Exams are shrouded in fantasy and myth – and it is this that causes the most panic. In order to pass we are told that we have to dedicate a minimum amount of time towards revision. One senior tutor recently circulated some advice recommending sixty hours revision a week. The truth is that, for some, leaving it all to the last minute and cramming the night before is sufficient. For others of course, this won’t work. But there is not one rule for everyone.
And therein lies the problem. We act (and feel) like we’re all in the same boat – when we’re not. Some people came here to get a degree and that is their raison d‘etre. I have a lot of respect for these people. I’m in no position to judge whether they make up the vast majority of students at Cambridge – though I expect the proportion is much higher here than at many other universities. Their stress is inevitable and thus quite understandable.
For a lot of us though, our priorities lie elsewhere: theatre, student journalism, the current series of The Apprentice. If the reason you’re panicking is because you’re convinced other people are working harder than you, then that’s because they almost certainly are. It doesn’t mean that you’re not doing enough (I did manage to pick up some logic after all).
Discussing revision progress with other people presents another potential hazard. Such conversations are inevitably punctuated with lies.
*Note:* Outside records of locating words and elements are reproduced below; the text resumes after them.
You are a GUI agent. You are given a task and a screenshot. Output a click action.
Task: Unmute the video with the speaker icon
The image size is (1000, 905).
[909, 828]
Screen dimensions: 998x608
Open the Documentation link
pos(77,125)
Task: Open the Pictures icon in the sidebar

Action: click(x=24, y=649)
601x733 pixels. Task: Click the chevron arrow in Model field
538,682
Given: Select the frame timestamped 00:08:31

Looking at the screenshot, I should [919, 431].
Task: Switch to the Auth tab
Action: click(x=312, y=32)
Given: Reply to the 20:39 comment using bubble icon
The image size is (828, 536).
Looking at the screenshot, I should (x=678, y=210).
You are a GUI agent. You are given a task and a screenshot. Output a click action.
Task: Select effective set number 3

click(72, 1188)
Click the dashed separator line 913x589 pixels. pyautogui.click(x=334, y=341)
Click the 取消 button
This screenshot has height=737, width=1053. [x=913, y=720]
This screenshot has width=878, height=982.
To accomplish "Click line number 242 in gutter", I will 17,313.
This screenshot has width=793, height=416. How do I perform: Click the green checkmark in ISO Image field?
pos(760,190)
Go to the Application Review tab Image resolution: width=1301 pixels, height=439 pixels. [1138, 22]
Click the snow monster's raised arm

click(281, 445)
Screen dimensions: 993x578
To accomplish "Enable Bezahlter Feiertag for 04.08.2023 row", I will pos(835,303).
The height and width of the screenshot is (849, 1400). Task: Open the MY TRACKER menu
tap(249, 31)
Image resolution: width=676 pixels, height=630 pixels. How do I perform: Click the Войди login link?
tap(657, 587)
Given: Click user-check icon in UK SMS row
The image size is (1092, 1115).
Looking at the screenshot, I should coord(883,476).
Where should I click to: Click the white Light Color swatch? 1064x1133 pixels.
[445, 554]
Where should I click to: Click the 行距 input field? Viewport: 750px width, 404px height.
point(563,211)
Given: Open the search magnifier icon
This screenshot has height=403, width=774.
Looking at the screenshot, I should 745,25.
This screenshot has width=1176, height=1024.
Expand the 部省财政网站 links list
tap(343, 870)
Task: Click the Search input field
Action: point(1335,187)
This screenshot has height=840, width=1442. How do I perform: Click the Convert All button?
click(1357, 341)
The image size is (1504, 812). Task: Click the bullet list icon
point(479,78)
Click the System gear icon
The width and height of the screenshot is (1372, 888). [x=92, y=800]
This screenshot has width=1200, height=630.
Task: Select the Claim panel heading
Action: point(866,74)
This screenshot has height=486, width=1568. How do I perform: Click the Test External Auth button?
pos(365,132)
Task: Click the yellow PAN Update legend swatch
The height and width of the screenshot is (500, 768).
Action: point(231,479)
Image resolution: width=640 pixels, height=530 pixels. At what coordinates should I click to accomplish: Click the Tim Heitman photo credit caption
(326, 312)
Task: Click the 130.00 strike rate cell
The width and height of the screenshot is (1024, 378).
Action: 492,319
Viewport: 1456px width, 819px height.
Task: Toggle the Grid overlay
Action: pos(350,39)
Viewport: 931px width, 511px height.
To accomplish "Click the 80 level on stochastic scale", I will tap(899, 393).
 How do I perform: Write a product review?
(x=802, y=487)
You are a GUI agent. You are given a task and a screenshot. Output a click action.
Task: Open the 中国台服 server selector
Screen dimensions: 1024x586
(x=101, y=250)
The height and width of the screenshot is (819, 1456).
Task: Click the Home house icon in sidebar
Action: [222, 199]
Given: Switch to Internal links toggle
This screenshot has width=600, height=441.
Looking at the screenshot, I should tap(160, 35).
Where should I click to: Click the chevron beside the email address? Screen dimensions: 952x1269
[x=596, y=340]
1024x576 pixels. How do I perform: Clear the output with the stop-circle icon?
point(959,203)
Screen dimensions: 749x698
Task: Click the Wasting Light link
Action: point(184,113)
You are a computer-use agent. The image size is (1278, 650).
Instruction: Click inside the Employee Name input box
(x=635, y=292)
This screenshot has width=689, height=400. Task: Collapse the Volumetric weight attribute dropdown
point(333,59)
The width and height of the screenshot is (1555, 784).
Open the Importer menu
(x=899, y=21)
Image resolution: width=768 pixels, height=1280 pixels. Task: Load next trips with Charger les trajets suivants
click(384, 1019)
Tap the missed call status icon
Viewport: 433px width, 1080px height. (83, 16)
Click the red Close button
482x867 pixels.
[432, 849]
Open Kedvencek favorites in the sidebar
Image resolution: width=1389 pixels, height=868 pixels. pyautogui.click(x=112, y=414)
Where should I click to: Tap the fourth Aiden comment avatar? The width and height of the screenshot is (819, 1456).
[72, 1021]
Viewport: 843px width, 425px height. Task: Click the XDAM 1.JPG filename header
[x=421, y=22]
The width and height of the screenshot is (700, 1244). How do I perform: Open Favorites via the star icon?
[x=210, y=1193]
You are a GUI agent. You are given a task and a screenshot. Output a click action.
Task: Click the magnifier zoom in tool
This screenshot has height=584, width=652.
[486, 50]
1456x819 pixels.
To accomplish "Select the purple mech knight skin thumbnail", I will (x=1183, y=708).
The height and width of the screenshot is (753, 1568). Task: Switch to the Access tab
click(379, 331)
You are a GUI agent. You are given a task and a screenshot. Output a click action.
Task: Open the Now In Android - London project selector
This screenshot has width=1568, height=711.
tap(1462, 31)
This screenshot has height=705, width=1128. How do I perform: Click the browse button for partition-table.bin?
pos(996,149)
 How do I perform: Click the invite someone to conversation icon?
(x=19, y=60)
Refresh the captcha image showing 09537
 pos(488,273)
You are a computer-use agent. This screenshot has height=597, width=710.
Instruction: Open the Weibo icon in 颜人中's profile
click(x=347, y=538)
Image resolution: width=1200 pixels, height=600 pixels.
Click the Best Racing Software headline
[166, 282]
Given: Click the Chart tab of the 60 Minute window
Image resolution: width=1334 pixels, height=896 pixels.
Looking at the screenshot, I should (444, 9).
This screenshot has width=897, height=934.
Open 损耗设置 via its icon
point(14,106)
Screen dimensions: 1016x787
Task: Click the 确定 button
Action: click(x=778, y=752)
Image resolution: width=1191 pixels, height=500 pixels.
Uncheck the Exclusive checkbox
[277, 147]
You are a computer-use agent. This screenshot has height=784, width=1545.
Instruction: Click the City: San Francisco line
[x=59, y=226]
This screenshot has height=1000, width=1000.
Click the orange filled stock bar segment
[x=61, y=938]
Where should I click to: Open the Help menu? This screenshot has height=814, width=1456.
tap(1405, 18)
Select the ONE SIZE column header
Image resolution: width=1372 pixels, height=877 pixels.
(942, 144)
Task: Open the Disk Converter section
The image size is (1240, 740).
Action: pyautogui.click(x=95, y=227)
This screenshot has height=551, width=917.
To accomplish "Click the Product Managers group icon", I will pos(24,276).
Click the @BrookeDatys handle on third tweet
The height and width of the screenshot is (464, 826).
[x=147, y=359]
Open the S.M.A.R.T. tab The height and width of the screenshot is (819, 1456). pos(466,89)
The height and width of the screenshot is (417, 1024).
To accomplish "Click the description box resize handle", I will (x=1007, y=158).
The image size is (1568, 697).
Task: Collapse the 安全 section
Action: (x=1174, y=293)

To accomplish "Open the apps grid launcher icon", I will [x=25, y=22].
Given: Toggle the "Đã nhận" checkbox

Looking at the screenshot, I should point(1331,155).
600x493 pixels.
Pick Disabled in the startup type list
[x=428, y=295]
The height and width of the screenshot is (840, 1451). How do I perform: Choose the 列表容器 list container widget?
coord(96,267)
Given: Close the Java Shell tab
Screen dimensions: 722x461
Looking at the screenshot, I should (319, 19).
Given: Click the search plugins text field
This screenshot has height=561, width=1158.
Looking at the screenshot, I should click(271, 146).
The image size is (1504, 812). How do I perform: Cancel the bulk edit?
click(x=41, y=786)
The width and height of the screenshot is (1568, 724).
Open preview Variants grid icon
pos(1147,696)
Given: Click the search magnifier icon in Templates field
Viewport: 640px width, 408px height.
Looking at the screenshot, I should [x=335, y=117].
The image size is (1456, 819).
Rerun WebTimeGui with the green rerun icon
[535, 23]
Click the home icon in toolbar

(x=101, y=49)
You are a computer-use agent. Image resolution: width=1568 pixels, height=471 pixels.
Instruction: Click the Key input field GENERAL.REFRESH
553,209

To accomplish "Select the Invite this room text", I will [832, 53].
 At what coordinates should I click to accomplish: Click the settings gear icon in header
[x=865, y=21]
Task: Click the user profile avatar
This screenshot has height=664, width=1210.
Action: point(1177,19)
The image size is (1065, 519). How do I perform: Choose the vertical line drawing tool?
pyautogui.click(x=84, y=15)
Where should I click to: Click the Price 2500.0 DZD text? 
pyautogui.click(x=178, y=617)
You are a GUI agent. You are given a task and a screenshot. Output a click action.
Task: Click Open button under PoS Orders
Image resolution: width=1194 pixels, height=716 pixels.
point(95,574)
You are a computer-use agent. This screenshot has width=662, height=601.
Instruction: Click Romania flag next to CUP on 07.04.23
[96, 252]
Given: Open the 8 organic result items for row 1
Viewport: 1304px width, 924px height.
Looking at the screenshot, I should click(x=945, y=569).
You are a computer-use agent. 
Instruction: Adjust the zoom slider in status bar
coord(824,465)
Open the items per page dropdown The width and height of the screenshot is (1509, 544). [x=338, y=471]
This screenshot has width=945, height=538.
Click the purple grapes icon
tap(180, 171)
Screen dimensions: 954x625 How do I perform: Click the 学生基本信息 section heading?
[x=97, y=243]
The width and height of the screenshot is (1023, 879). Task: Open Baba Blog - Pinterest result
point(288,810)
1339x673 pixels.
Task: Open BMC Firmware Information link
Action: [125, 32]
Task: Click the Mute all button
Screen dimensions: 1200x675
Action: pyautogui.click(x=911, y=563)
There are those who downplay the amount of revision they’re doing in case it all goes tits-up. This is extremely frustrating when you know they’re lying – and in most cases, it’s obvious – as it makes your revision look minuscule in comparison.
I’m the other sort of offender. I tell people that I’m doing a hell of a lot of work. But I’m not. I’d rather tell a fib than witness the look of panic in someone else’s eyes when I confess how little I’ve done. Having said that, perhaps I am really in the first category and trying to convince myself (and you) that I’m not doing much work so that if I do fail it will come as less of blow.
What’s right for one person, isn’t necessarily right for another. Only you really know how much revision you need to do, and you should ignore what others tell you. If your revision strategy was good enough to get you into Cambridge, I doubt it’ll let you down now.
I cannot pretend that exams are not important. For better or worse, they’re needed to progress in life. Failure is obviously the very worst outcome for any student.
But let’s imagine you do fail. If you’re a first year, you may well get away with it. If you’re a second year, you will probably be given another chance. If you’re a third year (and you haven’t bagged a job) just put University of Cambridge at the top of your CV and big up the extra curricula material.
Do you remember that feeling of elation you got when you first found out you’d got into Cambridge? I cried. I asked the woman talking to me down the phone what her name was, promising to christen my first child after her. She told me it was India and we agreed I’d use it as a middle name instead. I then proceeded to play Journey’s “Don’t Stop Believing” on repeat for at least an hour.
I was convinced then that my life was set. It wasn’t. I had no idea what was ahead. Success and failure are fleeting – and you’re never actually finished when you think you are. Live or die, these exams are just another one of these moments and that moment will pass – whether you do or not.